The Father comes before the Court claiming an incapacity to pay the school fees at B School. Despite that claim, he failed to place before this Court any evidence regarding his current income, details of the expenses he claims to incur in respect of the children, or information about other expenses (such as rent and food) that he is required to meet. The Mother alleges that the Father receives National Disability Insurance Scheme (‘NDIS’) funding in respect of Z and X. That allegation was not disputed by the Father. Despite that, he has not provided any evidence as to the amounts he receives for either child from the NDIS.

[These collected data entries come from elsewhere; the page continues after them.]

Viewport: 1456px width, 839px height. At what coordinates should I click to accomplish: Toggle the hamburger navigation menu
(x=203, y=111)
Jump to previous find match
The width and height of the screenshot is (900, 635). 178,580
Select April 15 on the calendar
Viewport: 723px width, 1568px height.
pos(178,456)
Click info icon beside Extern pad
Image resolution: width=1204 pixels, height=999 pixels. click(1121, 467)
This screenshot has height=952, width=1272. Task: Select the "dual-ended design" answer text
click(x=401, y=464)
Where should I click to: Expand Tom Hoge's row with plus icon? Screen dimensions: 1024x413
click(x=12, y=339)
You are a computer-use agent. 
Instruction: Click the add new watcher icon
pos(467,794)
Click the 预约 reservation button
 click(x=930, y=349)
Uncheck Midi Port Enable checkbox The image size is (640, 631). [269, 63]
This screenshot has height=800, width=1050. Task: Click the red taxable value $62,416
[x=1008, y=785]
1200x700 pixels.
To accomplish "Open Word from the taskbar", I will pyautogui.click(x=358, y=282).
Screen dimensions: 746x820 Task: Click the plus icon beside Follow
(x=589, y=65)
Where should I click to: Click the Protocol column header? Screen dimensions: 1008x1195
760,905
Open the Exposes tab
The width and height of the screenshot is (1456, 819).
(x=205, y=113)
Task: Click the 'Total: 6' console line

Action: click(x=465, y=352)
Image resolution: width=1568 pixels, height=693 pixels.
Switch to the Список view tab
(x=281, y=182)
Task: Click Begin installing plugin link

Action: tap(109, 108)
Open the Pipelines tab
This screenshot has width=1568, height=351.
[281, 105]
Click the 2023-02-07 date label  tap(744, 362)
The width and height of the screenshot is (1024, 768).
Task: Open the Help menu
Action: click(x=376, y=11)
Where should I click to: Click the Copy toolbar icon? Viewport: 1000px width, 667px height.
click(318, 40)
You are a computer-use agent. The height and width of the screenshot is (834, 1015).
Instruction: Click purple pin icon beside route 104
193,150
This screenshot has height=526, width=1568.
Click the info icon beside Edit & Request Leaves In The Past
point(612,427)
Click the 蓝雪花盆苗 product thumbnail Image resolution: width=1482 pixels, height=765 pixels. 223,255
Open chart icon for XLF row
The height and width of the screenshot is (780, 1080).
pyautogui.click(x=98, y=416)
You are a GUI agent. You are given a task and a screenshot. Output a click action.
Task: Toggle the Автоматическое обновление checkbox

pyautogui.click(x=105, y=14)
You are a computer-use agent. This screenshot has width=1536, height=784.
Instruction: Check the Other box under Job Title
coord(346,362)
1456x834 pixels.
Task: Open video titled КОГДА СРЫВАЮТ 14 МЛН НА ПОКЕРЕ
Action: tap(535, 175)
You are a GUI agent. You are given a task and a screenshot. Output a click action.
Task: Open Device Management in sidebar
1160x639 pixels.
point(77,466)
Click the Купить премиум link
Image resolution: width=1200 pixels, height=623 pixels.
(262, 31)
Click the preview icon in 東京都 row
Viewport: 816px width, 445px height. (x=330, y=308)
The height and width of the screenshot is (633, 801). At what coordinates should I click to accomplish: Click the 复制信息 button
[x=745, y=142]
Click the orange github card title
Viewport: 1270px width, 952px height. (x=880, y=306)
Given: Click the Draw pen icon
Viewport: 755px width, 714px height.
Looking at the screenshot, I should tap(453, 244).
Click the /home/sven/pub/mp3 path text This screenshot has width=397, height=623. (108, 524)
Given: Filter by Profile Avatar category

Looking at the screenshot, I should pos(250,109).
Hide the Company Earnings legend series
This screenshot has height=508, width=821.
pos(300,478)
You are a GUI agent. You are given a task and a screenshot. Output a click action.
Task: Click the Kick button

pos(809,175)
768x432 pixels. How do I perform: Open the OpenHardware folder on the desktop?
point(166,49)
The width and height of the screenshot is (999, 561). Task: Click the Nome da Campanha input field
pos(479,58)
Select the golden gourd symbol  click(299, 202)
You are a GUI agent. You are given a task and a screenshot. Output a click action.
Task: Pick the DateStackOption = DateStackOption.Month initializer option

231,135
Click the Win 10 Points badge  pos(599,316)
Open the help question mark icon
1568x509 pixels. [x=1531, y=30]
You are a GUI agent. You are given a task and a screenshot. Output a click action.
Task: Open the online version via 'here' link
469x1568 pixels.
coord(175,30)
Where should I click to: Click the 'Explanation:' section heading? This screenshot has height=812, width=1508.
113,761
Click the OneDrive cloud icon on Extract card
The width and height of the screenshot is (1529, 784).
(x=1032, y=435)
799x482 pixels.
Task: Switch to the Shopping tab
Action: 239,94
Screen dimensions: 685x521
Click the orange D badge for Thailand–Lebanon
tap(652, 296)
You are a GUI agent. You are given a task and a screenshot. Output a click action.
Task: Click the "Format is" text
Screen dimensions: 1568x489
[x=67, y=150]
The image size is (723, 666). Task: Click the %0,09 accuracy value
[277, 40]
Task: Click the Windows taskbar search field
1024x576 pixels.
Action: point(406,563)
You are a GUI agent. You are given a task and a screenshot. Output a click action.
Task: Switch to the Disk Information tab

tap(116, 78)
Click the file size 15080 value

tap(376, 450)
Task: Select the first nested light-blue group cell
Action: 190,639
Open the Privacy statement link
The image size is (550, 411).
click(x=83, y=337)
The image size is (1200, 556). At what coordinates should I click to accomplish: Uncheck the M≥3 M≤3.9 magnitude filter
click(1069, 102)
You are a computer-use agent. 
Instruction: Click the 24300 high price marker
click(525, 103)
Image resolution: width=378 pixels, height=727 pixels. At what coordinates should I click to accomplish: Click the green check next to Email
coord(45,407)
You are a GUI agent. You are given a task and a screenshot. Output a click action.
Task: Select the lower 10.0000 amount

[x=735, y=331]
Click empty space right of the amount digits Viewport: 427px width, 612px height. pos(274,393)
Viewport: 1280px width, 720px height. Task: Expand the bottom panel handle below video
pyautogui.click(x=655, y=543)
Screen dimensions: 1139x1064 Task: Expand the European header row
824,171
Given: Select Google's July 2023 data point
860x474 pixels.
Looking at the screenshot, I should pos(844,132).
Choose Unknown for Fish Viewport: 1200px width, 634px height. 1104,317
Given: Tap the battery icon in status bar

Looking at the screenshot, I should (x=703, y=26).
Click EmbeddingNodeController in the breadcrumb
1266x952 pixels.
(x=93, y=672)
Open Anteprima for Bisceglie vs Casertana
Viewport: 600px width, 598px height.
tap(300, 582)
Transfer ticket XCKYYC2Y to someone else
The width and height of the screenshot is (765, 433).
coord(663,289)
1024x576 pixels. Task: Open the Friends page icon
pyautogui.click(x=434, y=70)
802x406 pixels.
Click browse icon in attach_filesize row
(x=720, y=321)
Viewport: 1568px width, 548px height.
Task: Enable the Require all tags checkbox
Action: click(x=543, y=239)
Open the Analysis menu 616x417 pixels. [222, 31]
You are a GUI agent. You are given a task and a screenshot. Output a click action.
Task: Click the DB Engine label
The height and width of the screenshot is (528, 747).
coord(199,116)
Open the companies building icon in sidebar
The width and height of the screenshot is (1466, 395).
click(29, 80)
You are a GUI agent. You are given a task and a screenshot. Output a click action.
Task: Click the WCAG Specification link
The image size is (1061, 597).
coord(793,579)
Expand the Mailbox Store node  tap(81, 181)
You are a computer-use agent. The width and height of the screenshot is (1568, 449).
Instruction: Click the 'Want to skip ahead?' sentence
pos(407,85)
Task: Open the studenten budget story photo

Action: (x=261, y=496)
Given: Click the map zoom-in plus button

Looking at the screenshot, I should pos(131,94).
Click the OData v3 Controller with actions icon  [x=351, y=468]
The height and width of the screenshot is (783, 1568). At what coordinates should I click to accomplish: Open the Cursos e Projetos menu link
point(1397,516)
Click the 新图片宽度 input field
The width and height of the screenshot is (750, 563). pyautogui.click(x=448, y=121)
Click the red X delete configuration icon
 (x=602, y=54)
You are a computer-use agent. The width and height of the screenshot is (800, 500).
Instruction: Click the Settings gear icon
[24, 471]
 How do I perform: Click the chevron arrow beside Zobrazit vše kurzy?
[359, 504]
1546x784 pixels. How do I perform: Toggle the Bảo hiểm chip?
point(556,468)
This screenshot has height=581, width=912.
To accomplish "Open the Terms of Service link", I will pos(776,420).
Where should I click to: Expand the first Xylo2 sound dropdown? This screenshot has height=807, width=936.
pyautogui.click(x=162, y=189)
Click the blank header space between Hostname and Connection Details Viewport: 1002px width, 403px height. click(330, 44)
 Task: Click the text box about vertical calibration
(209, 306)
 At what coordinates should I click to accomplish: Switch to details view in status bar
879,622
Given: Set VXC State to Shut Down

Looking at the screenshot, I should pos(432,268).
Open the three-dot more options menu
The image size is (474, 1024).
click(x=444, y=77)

Alternatively, the Mother comes before the Court on an income that, on any view, means she could not afford to pay the fees for X on her own. She claims, however, that the maternal grandmother will support her. The Court does not have before it, however, any affidavit from the maternal grandmother. Instead, the Court has before it a letter from the maternal grandmother, attached to the Mother’s affidavit. The letter does no more than offer to ‘extend [her] financial support’ to the Mother. Further, the Mother refers to the value of shares held by the maternal grandmother as proof of the maternal grandmother’s capacity to assist with school fees. The evidence before the Court to support this, however, is not evidence of ownership. Rather, the evidence is a statement as to the maternal grandmother’s participation in a dividend reinvestment plan. If that were not enough, the date of this document is 31 March 2020, some five months before the date of the hearing. In the circumstances, this is hardly proof of what the maternal grandmother currently owns or the value of any holdings.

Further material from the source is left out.